→ WORK REQUIRED: Once the line containing "960x780 pixels." is found in the entries below, reproduce it and every line after it, stopping at and including the line containing "Copy the delegation"; reproduce nothing else, and keep each line exact.

→ DATA PROVIDED:
Segment Open

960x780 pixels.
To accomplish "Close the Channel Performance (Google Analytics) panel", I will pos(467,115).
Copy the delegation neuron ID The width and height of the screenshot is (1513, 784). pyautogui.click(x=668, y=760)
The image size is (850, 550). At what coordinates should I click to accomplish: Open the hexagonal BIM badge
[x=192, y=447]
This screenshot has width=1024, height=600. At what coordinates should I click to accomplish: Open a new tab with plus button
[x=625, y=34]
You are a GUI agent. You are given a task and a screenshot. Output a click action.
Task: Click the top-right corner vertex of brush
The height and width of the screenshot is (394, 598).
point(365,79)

Segment Closed
Segment Open

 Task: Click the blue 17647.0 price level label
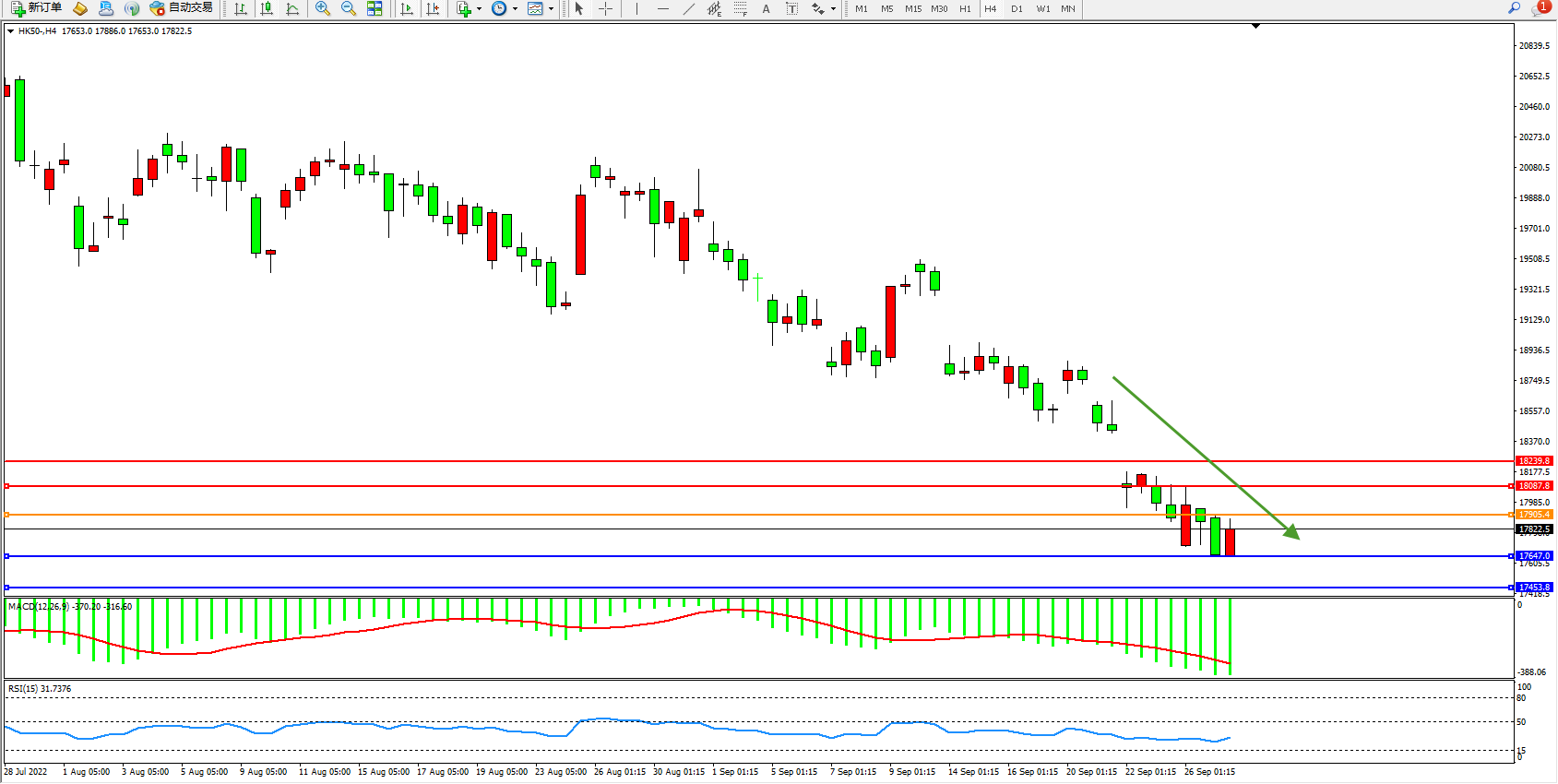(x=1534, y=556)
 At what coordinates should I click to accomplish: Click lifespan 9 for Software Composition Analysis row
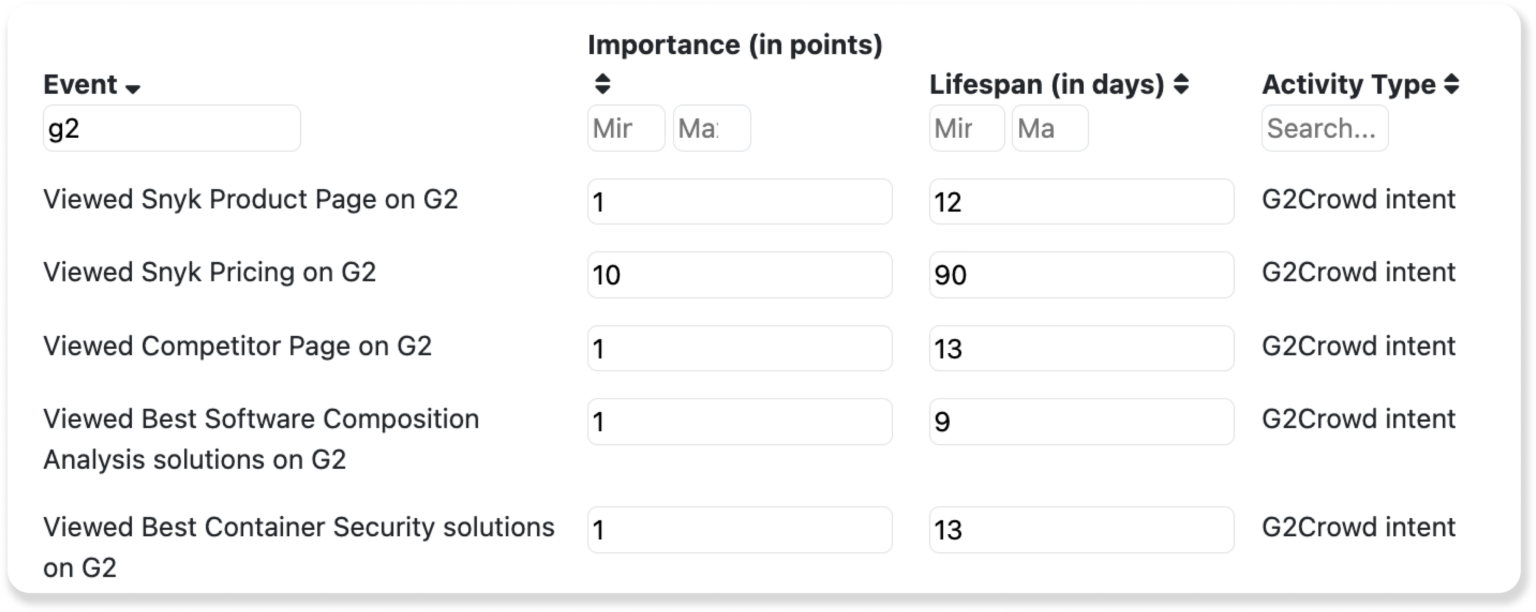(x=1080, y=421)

Segment Closed

→ TASK ANSWER:
960x780 pixels.
To accomplish "Close the Channel Performance (Google Analytics) panel", I will pos(467,115).
Copy the delegation neuron ID The width and height of the screenshot is (1513, 784). pyautogui.click(x=668, y=760)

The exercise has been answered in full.